Metadados de documentos apreendidos pela Polícia Federal indicam que o ministro Alexandre de Moraes editou a versão final do contrato de R$ 131 milhões entre o escritório de sua esposa, Viviane Barci, e o Banco Master, de Daniel Vorcaro. O arquivo, extraído do celular do banqueiro, mostra que a última modificação foi feita por um perfil identificado como “Ministro Alexandre de Moraes” às 23h04 de 15 de janeiro de 2024, cerca de uma hora e meia após Vorcaro devolver a minuta com revisões.

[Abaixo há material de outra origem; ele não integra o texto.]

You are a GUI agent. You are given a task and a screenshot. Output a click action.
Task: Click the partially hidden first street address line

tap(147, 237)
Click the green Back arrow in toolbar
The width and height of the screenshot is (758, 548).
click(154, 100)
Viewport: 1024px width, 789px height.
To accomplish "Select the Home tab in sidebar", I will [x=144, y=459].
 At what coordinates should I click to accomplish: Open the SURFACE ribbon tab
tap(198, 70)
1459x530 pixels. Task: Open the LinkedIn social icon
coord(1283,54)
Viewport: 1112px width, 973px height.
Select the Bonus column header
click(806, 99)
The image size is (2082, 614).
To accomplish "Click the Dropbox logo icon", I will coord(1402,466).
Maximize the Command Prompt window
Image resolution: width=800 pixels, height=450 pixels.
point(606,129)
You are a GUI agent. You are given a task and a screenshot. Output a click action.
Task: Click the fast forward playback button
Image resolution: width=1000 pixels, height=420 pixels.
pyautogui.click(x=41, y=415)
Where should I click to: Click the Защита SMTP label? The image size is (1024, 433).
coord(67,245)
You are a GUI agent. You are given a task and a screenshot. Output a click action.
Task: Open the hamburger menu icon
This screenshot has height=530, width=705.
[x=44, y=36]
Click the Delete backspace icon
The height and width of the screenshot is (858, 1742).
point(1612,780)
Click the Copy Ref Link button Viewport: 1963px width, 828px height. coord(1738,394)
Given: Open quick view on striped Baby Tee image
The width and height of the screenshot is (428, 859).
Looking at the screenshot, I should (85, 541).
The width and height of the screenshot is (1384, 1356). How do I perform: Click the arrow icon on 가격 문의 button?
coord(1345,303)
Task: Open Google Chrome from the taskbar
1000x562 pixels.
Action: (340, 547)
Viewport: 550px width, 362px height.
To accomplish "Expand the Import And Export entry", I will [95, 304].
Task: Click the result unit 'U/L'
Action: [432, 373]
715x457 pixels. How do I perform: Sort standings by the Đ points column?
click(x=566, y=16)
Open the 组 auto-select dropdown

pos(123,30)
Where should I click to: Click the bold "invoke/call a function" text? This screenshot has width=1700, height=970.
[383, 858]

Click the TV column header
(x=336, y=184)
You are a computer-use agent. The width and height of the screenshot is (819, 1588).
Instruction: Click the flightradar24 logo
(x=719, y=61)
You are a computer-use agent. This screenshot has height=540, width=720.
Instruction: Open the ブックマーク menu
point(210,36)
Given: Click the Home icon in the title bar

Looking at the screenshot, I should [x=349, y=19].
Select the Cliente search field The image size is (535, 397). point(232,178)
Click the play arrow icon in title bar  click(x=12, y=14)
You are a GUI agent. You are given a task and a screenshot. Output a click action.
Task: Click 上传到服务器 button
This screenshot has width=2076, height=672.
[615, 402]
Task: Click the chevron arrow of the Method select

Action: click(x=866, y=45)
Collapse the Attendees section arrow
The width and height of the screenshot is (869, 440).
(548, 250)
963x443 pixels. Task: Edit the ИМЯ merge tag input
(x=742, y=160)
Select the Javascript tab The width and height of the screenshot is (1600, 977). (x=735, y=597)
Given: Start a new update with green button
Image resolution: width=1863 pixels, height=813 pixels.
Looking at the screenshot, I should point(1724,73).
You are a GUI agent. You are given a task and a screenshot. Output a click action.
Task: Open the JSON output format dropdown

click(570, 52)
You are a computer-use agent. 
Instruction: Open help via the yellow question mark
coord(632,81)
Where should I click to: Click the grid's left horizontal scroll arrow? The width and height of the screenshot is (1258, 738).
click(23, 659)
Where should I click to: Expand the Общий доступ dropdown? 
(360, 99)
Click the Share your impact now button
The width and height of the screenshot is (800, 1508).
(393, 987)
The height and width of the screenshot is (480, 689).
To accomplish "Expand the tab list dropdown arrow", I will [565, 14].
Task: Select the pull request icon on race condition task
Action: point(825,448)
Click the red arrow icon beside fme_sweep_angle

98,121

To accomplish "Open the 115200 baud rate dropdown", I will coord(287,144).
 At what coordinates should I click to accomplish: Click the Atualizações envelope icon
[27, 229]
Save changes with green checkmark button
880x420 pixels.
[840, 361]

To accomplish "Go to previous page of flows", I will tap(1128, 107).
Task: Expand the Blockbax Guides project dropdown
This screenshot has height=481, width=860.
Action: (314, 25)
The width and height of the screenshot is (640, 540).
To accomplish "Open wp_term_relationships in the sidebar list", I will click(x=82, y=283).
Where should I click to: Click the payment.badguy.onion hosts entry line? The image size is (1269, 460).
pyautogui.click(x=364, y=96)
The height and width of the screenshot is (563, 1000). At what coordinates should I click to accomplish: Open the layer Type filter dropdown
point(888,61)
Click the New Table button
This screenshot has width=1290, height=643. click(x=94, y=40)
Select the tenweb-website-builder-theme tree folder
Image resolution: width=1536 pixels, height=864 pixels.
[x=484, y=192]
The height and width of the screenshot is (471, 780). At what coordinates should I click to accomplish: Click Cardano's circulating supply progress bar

O contrato, assinado em 23 de janeiro, previa 36 parcelas mensais de R$ 3 milhões líquidos. O relatório da PF também revela que os encontros entre Moraes e Vorcaro foram intermediados pelo ex-ministro Fábio Faria, que compartilhou o contato do ministro com o banqueiro em 26 de dezembro de 2023, após dois encontros presenciais na casa de Moraes. Em janeiro de 2024, Faria perguntou a Vorcaro: “Respondeu a Vivi?” e também discutiu com ele a duração do contrato.
O escritório Barci de Moraes afirmou, em nota, que consultou o ministro para verificar “eventuais impedimentos legais” e que ele “jamais julgou qualquer causa envolvendo o Banco Master”. Os pagamentos foram interrompidos após a prisão de Vorcaro, em novembro de 2025.
Um segundo contrato, no valor de R$ 50 milhões, firmado com a Viking Participações, envolveu o uso de duas aeronaves avaliadas em US$ 6,8 milhões. O ministro André Mendonça, relator do inquérito, já retirou o sigilo de parte das investigações.